Extracted data entries:
- - -

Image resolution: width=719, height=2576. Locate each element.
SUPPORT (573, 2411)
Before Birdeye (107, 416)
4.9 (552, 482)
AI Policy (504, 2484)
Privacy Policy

- - -

• _WHAT THE EXERCISE ASKS_:
Here the job is to restate all of the data word for word.

• _ANSWER TO THIS EXERCISE_:
Image resolution: width=719, height=2576. Locate each element.
SUPPORT (573, 2411)
Before Birdeye (107, 416)
4.9 (552, 482)
AI Policy (504, 2484)
Privacy Policy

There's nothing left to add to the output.